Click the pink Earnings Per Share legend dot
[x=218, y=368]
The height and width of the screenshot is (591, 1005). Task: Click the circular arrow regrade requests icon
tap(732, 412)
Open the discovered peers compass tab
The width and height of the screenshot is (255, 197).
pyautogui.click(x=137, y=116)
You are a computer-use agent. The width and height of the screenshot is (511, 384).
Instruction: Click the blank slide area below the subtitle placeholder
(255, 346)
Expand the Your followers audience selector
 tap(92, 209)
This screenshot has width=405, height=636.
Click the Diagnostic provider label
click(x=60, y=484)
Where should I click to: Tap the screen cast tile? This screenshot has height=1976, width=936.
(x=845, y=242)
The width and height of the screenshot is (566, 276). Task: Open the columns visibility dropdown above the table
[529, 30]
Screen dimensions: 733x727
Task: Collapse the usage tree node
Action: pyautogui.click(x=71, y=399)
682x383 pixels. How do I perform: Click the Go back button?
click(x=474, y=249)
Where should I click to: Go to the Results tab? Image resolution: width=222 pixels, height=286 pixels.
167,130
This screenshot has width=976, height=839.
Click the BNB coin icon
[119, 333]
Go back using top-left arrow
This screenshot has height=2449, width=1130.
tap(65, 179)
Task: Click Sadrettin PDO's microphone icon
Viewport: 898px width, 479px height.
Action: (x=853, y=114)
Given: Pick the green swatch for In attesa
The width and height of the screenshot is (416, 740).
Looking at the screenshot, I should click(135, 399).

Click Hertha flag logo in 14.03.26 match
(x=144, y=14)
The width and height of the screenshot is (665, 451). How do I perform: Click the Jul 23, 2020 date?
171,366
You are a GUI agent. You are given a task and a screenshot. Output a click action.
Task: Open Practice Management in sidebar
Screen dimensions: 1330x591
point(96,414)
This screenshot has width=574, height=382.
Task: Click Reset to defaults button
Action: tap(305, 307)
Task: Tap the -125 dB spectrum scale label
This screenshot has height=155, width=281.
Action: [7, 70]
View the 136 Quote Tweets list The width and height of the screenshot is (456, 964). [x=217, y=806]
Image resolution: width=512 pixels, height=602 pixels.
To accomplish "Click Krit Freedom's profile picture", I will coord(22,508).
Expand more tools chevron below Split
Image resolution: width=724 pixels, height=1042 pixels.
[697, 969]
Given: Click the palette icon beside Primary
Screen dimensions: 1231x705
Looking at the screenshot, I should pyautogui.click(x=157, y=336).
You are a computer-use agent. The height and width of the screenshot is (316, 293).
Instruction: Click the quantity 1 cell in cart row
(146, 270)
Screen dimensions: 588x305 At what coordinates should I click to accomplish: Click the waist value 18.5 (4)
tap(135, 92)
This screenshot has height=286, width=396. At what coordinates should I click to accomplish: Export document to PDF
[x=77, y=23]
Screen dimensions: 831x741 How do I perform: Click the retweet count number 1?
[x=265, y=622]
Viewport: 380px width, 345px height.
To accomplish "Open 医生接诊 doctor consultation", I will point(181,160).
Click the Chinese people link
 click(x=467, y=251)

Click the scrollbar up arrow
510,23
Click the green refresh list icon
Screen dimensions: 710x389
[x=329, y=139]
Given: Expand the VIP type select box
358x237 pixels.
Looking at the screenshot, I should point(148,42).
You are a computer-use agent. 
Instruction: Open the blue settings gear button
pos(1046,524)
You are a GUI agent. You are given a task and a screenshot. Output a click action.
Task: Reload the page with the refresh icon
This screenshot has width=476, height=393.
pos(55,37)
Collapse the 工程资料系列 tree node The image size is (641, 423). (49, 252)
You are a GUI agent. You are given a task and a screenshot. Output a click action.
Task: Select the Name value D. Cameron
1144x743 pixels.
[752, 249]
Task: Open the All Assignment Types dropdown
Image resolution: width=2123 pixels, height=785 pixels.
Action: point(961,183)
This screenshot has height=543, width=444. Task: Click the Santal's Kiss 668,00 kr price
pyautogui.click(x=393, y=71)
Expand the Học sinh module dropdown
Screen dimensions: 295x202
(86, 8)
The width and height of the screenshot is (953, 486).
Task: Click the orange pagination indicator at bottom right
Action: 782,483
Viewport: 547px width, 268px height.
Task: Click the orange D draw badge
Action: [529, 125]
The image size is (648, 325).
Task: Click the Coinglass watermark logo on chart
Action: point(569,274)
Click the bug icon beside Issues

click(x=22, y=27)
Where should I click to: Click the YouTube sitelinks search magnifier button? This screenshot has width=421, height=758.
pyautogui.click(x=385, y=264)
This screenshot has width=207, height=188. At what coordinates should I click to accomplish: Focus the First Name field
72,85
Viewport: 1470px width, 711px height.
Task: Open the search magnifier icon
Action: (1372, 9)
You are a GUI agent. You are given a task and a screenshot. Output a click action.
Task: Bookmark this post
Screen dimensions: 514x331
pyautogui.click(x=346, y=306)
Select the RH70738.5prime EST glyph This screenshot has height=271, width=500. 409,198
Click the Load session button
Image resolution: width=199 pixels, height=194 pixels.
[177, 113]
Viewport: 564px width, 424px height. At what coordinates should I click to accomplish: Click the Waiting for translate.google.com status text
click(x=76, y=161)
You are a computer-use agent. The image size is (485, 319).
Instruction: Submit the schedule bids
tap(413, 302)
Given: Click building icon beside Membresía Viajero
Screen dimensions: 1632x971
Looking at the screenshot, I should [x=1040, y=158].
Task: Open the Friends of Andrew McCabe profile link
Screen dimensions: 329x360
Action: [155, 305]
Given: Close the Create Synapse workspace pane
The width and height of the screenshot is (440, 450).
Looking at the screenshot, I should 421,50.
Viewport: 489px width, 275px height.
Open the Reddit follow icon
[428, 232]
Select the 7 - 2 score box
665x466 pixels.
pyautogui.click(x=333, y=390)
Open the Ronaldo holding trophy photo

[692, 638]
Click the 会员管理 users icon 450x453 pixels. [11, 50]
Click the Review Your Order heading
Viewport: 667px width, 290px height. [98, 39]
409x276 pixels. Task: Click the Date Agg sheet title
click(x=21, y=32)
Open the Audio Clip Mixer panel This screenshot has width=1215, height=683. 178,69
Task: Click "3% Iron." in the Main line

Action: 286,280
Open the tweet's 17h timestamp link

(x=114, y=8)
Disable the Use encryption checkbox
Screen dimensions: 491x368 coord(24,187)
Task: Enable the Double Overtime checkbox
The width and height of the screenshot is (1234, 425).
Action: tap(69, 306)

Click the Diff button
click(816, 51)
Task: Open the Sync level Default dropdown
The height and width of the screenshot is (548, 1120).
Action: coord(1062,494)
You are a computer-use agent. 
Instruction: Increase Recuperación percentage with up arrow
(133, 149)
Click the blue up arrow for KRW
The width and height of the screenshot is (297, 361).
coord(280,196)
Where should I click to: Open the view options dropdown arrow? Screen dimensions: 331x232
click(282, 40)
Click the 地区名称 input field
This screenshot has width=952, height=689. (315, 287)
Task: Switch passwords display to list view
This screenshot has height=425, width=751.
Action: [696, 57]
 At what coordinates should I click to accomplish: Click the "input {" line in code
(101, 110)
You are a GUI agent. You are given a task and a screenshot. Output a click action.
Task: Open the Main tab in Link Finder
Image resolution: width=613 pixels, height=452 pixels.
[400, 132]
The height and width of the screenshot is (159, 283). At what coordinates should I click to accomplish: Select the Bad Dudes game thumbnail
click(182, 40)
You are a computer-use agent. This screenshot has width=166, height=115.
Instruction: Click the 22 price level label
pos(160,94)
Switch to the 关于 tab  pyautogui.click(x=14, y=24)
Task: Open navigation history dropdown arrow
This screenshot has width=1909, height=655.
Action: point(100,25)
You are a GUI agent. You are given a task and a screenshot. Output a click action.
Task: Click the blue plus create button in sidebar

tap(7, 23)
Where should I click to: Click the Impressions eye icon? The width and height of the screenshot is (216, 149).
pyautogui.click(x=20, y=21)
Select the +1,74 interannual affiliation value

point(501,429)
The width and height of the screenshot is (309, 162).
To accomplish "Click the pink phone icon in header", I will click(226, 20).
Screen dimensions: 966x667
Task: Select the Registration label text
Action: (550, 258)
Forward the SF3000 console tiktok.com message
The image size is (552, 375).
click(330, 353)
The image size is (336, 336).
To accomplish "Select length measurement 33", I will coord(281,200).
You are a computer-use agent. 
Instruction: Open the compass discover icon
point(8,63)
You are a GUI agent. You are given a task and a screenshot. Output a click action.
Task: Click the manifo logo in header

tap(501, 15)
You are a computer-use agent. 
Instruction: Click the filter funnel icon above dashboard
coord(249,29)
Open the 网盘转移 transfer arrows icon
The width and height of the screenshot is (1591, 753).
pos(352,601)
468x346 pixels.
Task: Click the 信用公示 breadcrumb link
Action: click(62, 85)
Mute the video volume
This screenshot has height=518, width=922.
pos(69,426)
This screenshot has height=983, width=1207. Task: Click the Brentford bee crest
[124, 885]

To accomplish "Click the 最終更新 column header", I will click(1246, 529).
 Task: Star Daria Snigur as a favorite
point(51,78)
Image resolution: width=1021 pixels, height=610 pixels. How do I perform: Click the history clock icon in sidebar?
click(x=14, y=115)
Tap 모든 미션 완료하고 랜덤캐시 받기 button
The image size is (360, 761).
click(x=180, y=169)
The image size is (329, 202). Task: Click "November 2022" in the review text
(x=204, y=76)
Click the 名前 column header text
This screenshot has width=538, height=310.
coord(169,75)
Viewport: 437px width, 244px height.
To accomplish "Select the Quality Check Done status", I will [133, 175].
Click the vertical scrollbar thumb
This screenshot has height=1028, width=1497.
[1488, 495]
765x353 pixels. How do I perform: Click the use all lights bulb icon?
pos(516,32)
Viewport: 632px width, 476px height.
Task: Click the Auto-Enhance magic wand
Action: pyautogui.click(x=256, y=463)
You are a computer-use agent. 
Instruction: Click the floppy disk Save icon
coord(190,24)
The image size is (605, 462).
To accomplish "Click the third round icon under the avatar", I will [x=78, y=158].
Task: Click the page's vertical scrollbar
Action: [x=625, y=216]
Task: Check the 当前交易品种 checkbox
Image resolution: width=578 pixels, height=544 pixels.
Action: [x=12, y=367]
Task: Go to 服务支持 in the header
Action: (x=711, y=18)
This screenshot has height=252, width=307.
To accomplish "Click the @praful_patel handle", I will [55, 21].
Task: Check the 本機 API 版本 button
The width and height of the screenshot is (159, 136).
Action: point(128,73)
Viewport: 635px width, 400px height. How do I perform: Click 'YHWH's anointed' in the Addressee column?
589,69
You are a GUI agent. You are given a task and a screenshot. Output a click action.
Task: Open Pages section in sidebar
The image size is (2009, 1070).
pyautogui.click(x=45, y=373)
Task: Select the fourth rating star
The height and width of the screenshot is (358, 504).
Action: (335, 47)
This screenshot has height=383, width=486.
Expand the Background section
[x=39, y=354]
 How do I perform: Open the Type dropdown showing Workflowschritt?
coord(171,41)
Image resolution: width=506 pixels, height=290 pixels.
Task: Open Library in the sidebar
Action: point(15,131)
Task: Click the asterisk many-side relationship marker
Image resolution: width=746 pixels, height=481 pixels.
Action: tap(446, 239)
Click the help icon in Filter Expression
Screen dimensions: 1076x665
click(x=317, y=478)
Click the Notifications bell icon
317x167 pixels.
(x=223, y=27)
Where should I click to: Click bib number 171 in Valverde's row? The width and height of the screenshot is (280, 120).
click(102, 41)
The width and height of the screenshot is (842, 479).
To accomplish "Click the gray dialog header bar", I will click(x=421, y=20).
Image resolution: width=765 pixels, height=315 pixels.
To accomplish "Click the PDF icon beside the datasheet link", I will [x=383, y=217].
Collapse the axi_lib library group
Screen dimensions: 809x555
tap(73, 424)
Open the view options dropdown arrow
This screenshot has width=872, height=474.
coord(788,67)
———
Directions: Return the line where "Expand the Background section" appears, then every line after it to the end of the listing, all exactly as written.

Task result:
Expand the Background section
[x=39, y=354]
 How do I perform: Open the Type dropdown showing Workflowschritt?
coord(171,41)
Image resolution: width=506 pixels, height=290 pixels.
Task: Open Library in the sidebar
Action: point(15,131)
Task: Click the asterisk many-side relationship marker
Image resolution: width=746 pixels, height=481 pixels.
Action: tap(446, 239)
Click the help icon in Filter Expression
Screen dimensions: 1076x665
click(x=317, y=478)
Click the Notifications bell icon
317x167 pixels.
(x=223, y=27)
Where should I click to: Click bib number 171 in Valverde's row? The width and height of the screenshot is (280, 120).
click(102, 41)
The width and height of the screenshot is (842, 479).
To accomplish "Click the gray dialog header bar", I will click(x=421, y=20).
Image resolution: width=765 pixels, height=315 pixels.
To accomplish "Click the PDF icon beside the datasheet link", I will [x=383, y=217].
Collapse the axi_lib library group
Screen dimensions: 809x555
tap(73, 424)
Open the view options dropdown arrow
This screenshot has width=872, height=474.
coord(788,67)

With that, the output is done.